Texto mostrado ▸
§
El Gobierno ha corregido el fallo técnico que provocaba que los perceptores del nuevo salario mínimo interprofesional (SMI), situado desde 2025 en los 16.576 euros anuales, tuvieran que tributar una parte de la subida en el IRPF. La fórmula escogida por el Ejecutivo ha sido la creación de una deducción de 340 euros que se aplica, sin distinguir entre el tramo estatal y el autonómico, a todos los contribuyentes con rendimientos del trabajo iguales o inferiores al nuevo suelo retributivo. Ello les permite recuperar al año siguiente, cuando se presenta la declaración de la renta, el mismo importe que previamente habían tributado en forma de retenciones. Pero hay más. El Ministerio de Hacienda también ha aprovechado para suavizar el impuesto en los tramos de renta inmediatamente superiores para limitar el golpe que provoca la anomalía en el diseño del impuesto sobre la renta, que hacía que aquellos contribuyentes que se sitúan algo por encima del SMI tributaban a un tipo marginal superior al 90%. Con la reforma, el gravamen aplicado cae al entorno del 65%.

Todos los cambios se incluyen en una disposición adicional a una ley sin relación directa con el asunto, la de Responsabilidad Civil y Seguro en la Circulación de Vehículos a Motor, cuyo articulado fue publicado este martes en el Boletín Oficial de las Cortes Generales. Con el texto, la coalición resuelve definitivamente la crisis interna que se desencadenó tras el fuerte choque entre el PSOE y Sumar por la tributación del salario mínimo. Los primeros defendían que, tras los fuertes aumentos de los últimos años, el SMI debía empezar a pagar impuestos. Los segundos, sin embargo, pedían una nueva actualización de los mínimos exentos, como se había hecho en anteriores revalorizaciones. Finalmente, Hacienda ha optado por una solución salomónica y, además, ha ampliado gradualmente la ventaja para las rentas que se sitúan levemente por encima.
§
Datos proporcionados ▸
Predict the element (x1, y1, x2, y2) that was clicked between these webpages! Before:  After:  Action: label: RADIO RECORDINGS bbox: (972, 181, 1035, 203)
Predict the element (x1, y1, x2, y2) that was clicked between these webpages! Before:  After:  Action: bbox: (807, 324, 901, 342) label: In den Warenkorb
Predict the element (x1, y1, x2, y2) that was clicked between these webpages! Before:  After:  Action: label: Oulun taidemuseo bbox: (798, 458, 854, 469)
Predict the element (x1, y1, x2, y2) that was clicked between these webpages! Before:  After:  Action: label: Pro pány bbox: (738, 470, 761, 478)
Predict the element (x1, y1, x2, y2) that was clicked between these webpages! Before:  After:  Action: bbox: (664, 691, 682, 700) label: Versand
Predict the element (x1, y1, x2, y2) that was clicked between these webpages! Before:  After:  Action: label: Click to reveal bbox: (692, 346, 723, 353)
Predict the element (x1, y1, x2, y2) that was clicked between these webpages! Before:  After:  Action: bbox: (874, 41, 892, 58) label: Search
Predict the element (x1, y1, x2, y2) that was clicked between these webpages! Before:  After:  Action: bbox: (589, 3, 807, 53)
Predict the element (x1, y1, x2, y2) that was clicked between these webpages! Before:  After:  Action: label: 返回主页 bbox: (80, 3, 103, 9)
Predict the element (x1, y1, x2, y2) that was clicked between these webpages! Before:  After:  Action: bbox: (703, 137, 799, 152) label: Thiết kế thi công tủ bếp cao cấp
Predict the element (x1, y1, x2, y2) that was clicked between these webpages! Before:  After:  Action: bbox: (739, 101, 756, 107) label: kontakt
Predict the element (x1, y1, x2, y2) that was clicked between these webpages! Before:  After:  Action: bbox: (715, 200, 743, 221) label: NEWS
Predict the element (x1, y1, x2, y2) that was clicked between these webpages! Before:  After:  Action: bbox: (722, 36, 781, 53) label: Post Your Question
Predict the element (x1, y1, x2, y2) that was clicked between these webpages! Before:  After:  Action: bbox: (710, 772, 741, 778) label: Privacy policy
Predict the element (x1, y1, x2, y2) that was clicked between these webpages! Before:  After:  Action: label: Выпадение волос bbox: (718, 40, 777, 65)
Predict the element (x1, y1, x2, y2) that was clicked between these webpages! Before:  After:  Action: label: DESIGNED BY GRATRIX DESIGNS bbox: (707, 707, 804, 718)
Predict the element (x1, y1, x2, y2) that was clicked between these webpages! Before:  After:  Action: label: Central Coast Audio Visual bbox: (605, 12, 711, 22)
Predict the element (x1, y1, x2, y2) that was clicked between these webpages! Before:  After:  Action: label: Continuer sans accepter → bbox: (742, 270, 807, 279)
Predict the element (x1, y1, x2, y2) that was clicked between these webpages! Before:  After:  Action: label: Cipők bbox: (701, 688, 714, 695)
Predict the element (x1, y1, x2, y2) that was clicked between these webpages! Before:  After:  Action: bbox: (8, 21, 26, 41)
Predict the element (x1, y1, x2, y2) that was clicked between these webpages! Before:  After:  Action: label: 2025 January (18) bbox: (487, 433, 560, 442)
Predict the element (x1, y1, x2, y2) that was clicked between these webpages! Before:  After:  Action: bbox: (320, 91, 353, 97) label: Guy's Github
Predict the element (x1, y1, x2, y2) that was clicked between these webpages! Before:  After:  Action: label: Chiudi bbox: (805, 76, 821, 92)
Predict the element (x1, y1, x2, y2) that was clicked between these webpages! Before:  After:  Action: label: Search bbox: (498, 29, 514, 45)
§
Consigna 1 ▸ Resume en forma de lista el párrafo del texto sobre el salario mínimo que comienza con "Todos los cambios se incluyen". Conserva sus hechos principales.
Consigna 2 ▸ Reproduce el fragmento del texto sobre el salario mínimo que se abre con las palabras que contienen "Todos los cambios" y se cierra con "levemente por encima.".
Los datos no intervienen en nada de esto.

Respuesta 1 ▸
- Los cambios figuran en una disposición adicional de la ley de Responsabilidad Civil y Seguro en la Circulación de Vehículos a Motor. Esa ley no guarda relación directa con el asunto y su articulado se publicó este martes en el Boletín Oficial de las Cortes Generales.
- Con ese texto, la coalición resuelve la crisis interna surgida del choque entre el PSOE y Sumar por la tributación del SMI.
- El PSOE defendía que, tras los fuertes aumentos de los últimos años, el SMI debía empezar a pagar impuestos.
- Sumar pedía una nueva actualización de los mínimos exentos, como se había hecho en revalorizaciones anteriores.
- Hacienda optó por una solución salomónica y amplió gradualmente la ventaja para las rentas levemente superiores.

Respuesta 2 ▸
Todos los cambios se incluyen en una disposición adicional a una ley sin relación directa con el asunto, la de Responsabilidad Civil y Seguro en la Circulación de Vehículos a Motor, cuyo articulado fue publicado este martes en el Boletín Oficial de las Cortes Generales. Con el texto, la coalición resuelve definitivamente la crisis interna que se desencadenó tras el fuerte choque entre el PSOE y Sumar por la tributación del salario mínimo. Los primeros defendían que, tras los fuertes aumentos de los últimos años, el SMI debía empezar a pagar impuestos. Los segundos, sin embargo, pedían una nueva actualización de los mínimos exentos, como se había hecho en anteriores revalorizaciones. Finalmente, Hacienda ha optado por una solución salomónica y, además, ha ampliado gradualmente la ventaja para las rentas que se sitúan levemente por encima.